StarCoder is not open source in the strict sense. Rather, it is released under a licensing scheme, OpenRAIL-M, which contains “legally enforceable” usage restrictions that derivatives of the model — and apps using the model — must comply with.
For example, StarCoder users must agree not to use the model to generate or distribute malicious code. While real-world examples are scarce (at least for now), researchers have shown how AI like StarCoder can be used in malware to evade basic forms of detection.
Whether developers actually honor the terms of the license remains to be seen. Aside from legal threats, there is nothing at a basic technical level to stop them ignoring the terms for their own purposes.
That’s what happened with the aforementioned Stable Diffusion, whose similarly restrictive license was ignored by developers who used its generative AI model to create photos of celebrity deepfakes.
But the possibility hasn’t discouraged Von Werra, who believes the drawbacks of not releasing StarCoder outweigh the benefits.
“At launch, StarCoder won’t provide as many features as GitHub Copilot, but with its open-source nature, the community can help improve it and integrate custom models along the way,” he said.

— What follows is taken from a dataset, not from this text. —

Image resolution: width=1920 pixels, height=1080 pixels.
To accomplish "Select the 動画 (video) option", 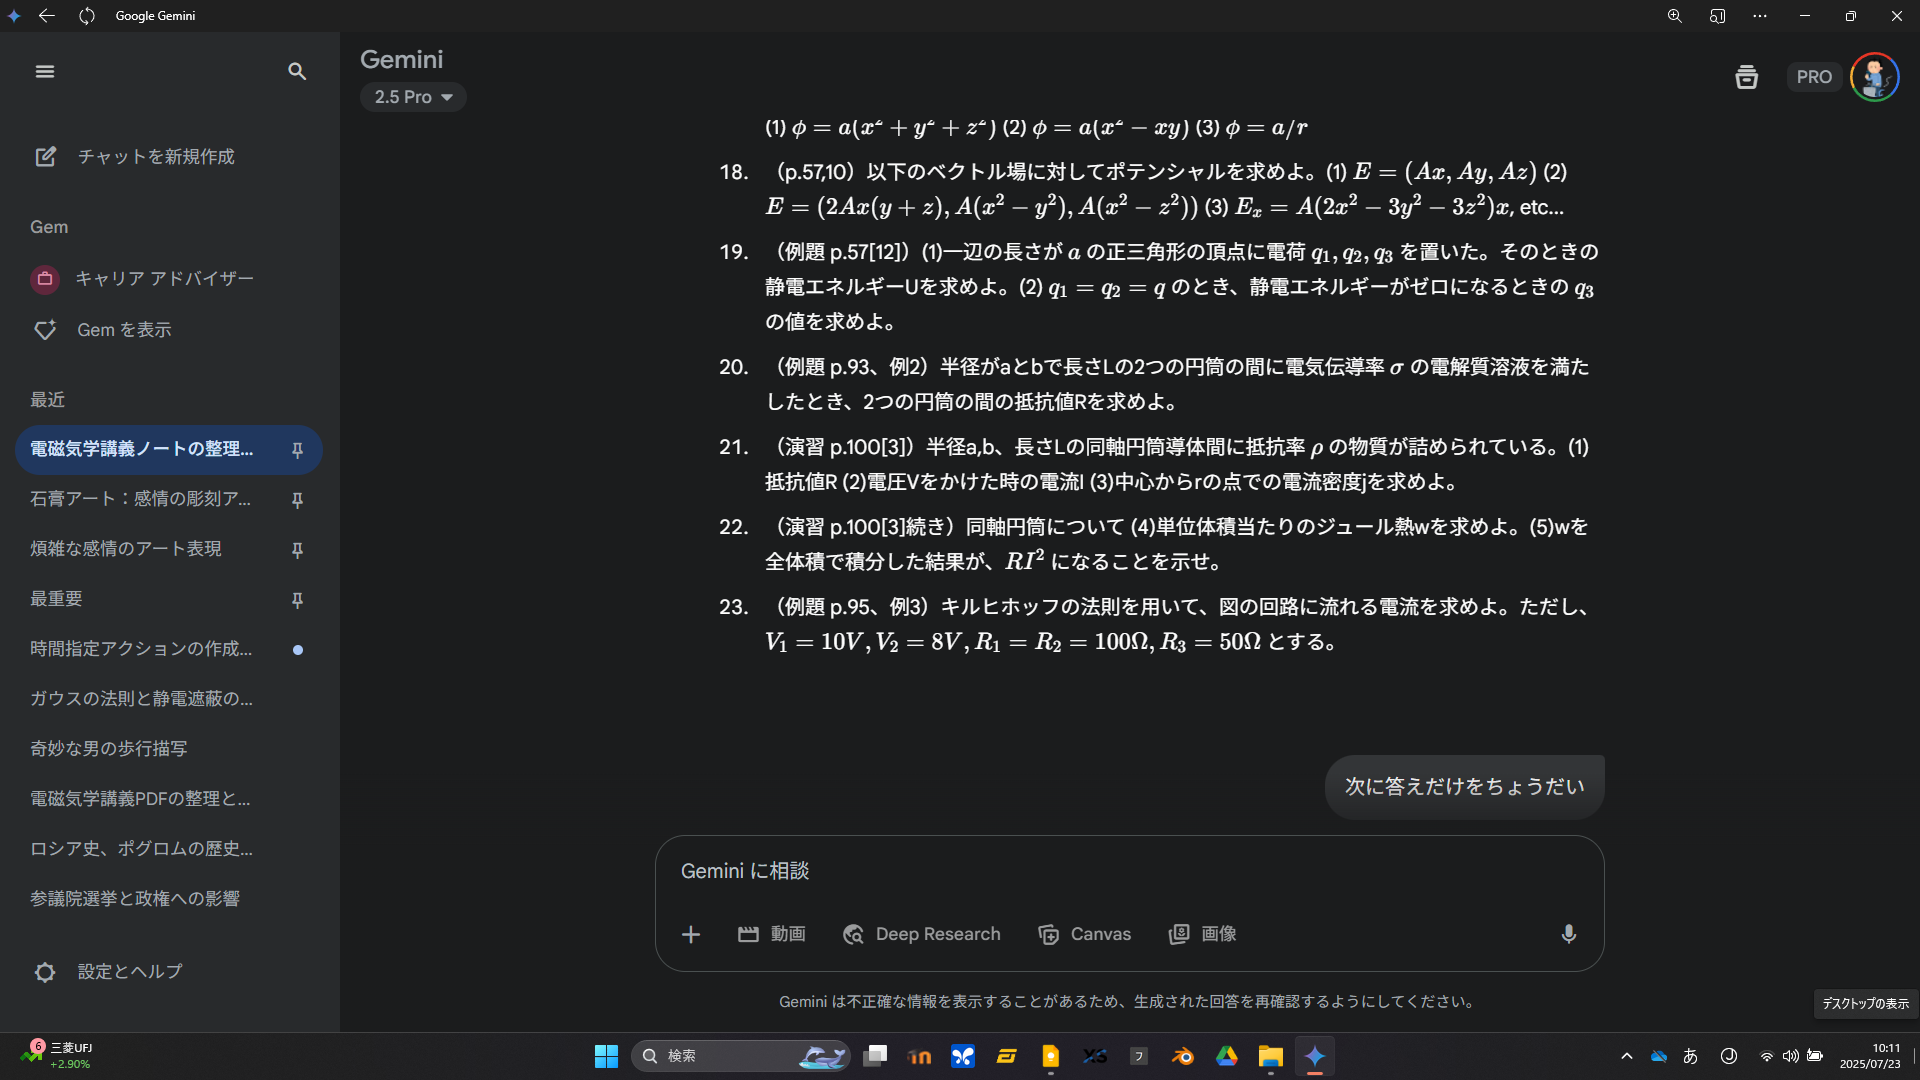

The StarCoder code repositories, model training framework, dataset filtering methods, code evaluation suite, and research analysis notebooks are available on GitHub starting this week. The BigCode project will keep them going forward as the groups search for more capable code-generating models fueled by community input.
There is certainly work to be done. In the technical paper accompanying the StarCoder release, Hugging Face and ServiceNow say the model potentially produces inaccurate, offensive, and misleading content, as well as PII and malicious code that managed to get past the dataset filtering stage.